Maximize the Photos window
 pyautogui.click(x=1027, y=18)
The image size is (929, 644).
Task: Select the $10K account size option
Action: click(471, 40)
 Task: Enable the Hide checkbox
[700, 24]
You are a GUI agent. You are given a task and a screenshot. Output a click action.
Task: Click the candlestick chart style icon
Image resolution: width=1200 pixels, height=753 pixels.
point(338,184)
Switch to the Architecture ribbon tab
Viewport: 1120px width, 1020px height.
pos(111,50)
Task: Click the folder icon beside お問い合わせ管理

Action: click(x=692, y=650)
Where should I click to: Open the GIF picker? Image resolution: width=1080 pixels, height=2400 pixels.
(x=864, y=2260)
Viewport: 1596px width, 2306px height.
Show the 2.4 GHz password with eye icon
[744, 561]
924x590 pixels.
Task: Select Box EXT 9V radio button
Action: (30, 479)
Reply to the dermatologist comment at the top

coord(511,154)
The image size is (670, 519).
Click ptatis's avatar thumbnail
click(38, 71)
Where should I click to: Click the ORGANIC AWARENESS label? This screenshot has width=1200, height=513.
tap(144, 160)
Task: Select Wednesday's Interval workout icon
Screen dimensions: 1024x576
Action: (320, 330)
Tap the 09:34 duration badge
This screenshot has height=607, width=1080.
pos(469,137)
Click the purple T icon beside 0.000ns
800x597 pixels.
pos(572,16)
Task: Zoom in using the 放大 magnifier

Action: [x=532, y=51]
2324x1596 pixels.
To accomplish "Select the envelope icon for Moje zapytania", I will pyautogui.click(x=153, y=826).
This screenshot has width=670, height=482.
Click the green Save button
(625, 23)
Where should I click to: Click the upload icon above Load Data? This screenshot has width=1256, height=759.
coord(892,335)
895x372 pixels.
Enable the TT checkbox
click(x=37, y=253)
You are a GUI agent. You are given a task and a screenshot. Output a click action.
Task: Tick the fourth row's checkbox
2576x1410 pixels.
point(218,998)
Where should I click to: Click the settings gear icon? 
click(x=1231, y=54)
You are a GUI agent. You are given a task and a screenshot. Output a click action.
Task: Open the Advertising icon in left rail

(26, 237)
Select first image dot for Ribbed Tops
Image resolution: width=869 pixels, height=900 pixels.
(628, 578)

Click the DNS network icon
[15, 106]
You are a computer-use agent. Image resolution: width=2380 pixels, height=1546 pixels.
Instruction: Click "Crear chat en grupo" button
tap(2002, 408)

#### [What is asked]
Duplicate the records from the line with "Task: Click the folder icon beside お問い合わせ管理" up to and including the line with "(x=864, y=2260)".

#### [Right answer]
Task: Click the folder icon beside お問い合わせ管理

Action: click(x=692, y=650)
Where should I click to: Open the GIF picker? Image resolution: width=1080 pixels, height=2400 pixels.
(x=864, y=2260)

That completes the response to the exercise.